A triangle ABC is drawn to circumscribe a circle of radius 4 cm such that the segments BD and DC into which BC is divided by the point of contact D, are of lengths 8 cm and 6 cm respectively. Find the sides AB and AC.
 $
  {\text{A}}{\text{. 13 and 15}} \\
  {\text{B}}{\text{. 15 and 13}} \\
  {\text{C}}{\text{. 16 and 12}} \\
  {\text{D}}{\text{. None of these}} \\
 $

Answer 1

Hint: In order to find the lengths of sides AB and AC, we construct an appropriate figure in such a way that all the given data is represented and we make use of concepts such as the tangents coming to a circle from the same point are equal, semi-perimeter of a triangle and area of a triangle in terms of its semi-perimeter. Using this we establish a relation between areas and solve for answers.

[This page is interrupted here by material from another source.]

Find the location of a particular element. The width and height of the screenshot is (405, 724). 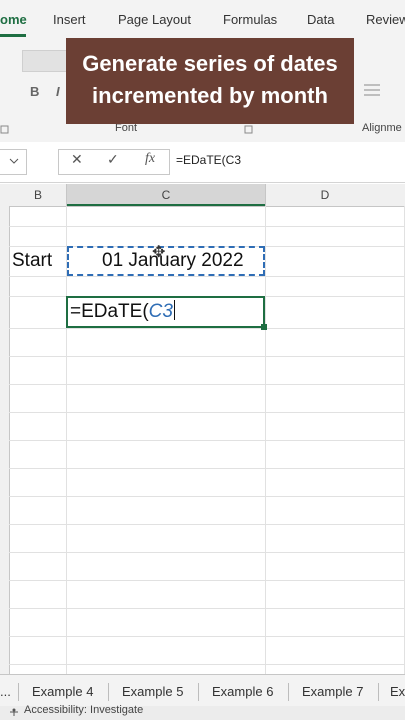

bold-button: B is located at coordinates (34, 92). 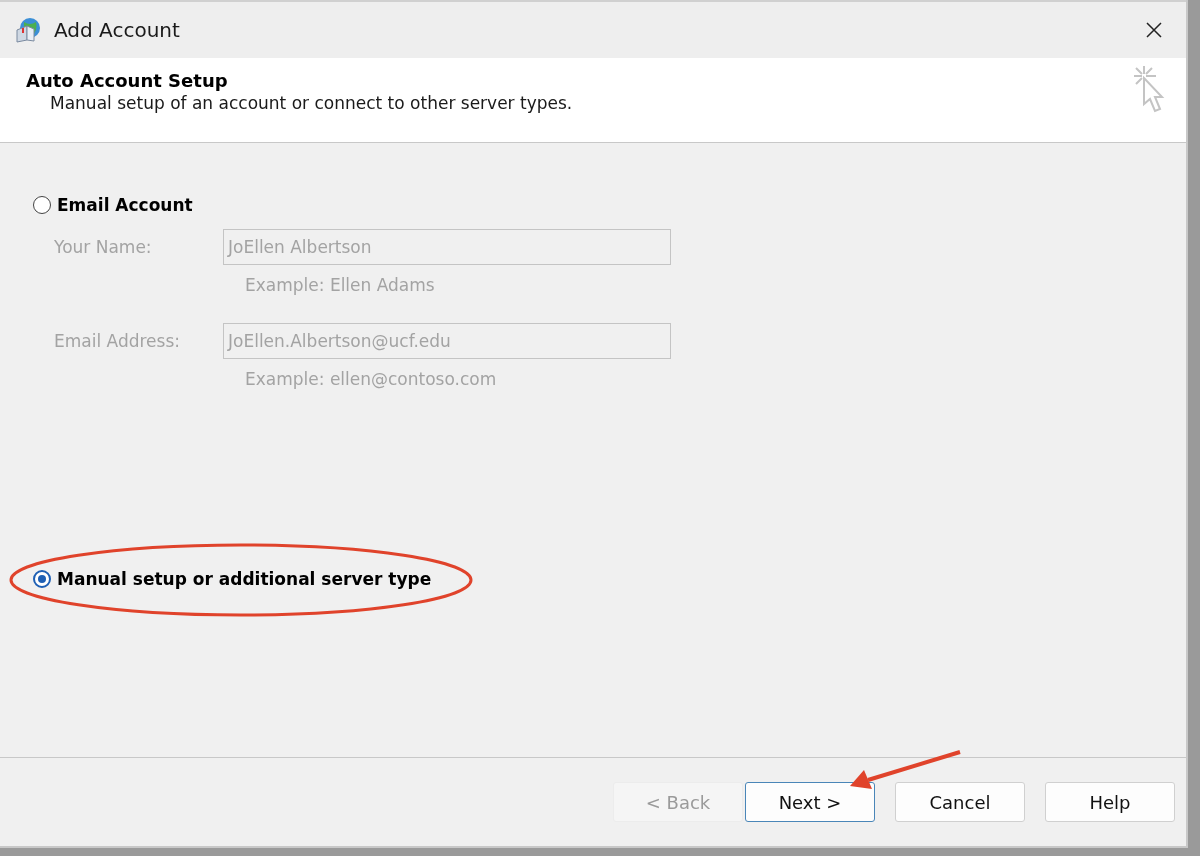 I want to click on dialog-button: Help, so click(x=1110, y=802).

Complete step-by-step answer:
Given data,
Radius of circle = 4 cm
BD = 8 cm and DC = 6 cm

Let us make a figure which represents the data given in the question,

Let the center of the circle be O touching the sides of the triangle AB abs AC at E and F respectively. And let the length of the side AE be x cm.
Now we know the length of tangents from a single point to the circle are always equal. Therefore from the figure, there are two tangents each coming from point A, B and C respectively. I.e.,
CD = CF = 6 cm
BD = BE = 8 cm
AE = AF = x cm

Now the sides of the triangle,
AB = AE + EB = x + 8 cm
BC = BD + DC = 8 + 6 = 14 cm
CA = CF + FA = 6 + x cm

Now we know the semi perimeter of a triangle is given by the formula,
Semi perimeter, $ {\text{s = }}\dfrac{{{\text{a + b + c}}}}{2} $ , where a, b and c are the sides of the triangle AB, BC and AC respectively.
 $
   \Rightarrow {\text{s = }}\dfrac{{{\text{AB + BC + AC}}}}{2} \\
   \Rightarrow {\text{s = }}\dfrac{{\left( {{\text{x + 8}}} \right){\text{ + 14 + }}\left( {{\text{x}} + 6} \right)}}{2} \\
   \Rightarrow {\text{s = x + 14 cm}} \\
 $

Now the formula of area of the triangle in terms of the semi perimeter is given by
Area of the ∆ ABC = $ \sqrt {{\text{s}}\left( {{\text{s - a}}} \right)\left( {{\text{s - b}}} \right)\left( {{\text{s - c}}} \right)} $
 $
   \Rightarrow \sqrt {\left( {14{\text{ + x}}} \right)\left( {14{\text{ + x - x - 8}}} \right)\left( {14{\text{ + x - 14}}} \right)\left( {14{\text{ + x - x - 6}}} \right)} \\
   \Rightarrow \sqrt {\left( {14{\text{ + x}}} \right)\left( {\text{x}} \right)\left( 8 \right)\left( {\text{6}} \right)} \\
   \Rightarrow 4\sqrt {{\text{3x}}\left( {14{\text{ + x}}} \right)} \\
 $
Area of the ∆ ABC = $ 4\sqrt {{\text{3x}}\left( {14{\text{ + x}}} \right)} $ sq cm
Now from the figure we can say,
Area of the ∆ ABC = Area of the ∆ OAC + Area of the ∆ OBC + Area of the ∆ OAB

We know the area of a triangle is given by, A = $ \dfrac{1}{2} \times {\text{b}} \times {\text{h}} $
From the figure,
Given radius of circle is 4 cm, hence OF = OD = OE = 4 cm
Area of the ∆ OAC,
= $ \dfrac{1}{2} \times {\text{OF}} \times {\text{AC}} $
= $ \dfrac{1}{2} \times 4 \times \left( {6{\text{ + x}}} \right) $
= 12 + 2x sq cm

Area of the ∆ OBC,
= $ \dfrac{1}{2} \times {\text{OD}} \times {\text{BC}} $
= $ \dfrac{1}{2} \times 4 \times 14 $
= 28 sq cm

Area of the ∆ OAB,
= $ \dfrac{1}{2} \times {\text{OE}} \times {\text{AB}} $
= $ \dfrac{1}{2} \times 4 \times \left( {{\text{8 + x}}} \right) $
= 16 + 2x sq cm

Now Area of the ∆ ABC = Area of the ∆ OAC + Area of the ∆ OBC + Area of the ∆ OAB
⟹ $ 4\sqrt {{\text{3x}}\left( {14{\text{ + x}}} \right)} $ = 16 + 2x + 12 + 2x + 28
⟹ $ \sqrt {{\text{3x}}\left( {14{\text{ + x}}} \right)} $ = 14 + x
Squaring on both sides we get,
\[
   \Rightarrow {\text{3x}}\left( {14{\text{ + x}}} \right) = {\left( {14{\text{ + x}}} \right)^2} \\
   \Rightarrow {\text{3x = 14 + x - - - - - }}\left( {14{\text{ + x = 0}} \Rightarrow {\text{x = - 14 is not possble}}} \right) \\
   \Rightarrow 3{\text{x - x = 14}} \\
   \Rightarrow {\text{x = 7 cm}} \\
\]

Therefore the lengths of the sides AB and AC are,
AB = x + 8 = 7 + 8 = 15 cm
AC = 6 + x = 6 + 7 = 13 cm

Option B is the correct answer.

Note: In order to solve this type of questions the key is to express the area of the triangle ABC in terms of smaller triangles formed with respect to the center of the circle O. This helps us in forming a relation between the variable x, which when solved gave us the answer.Having a good knowledge of the formulae of area of a triangle, semi perimeter and area of the triangle in terms of its semi perimeter is essential.Area is always expressed in square units.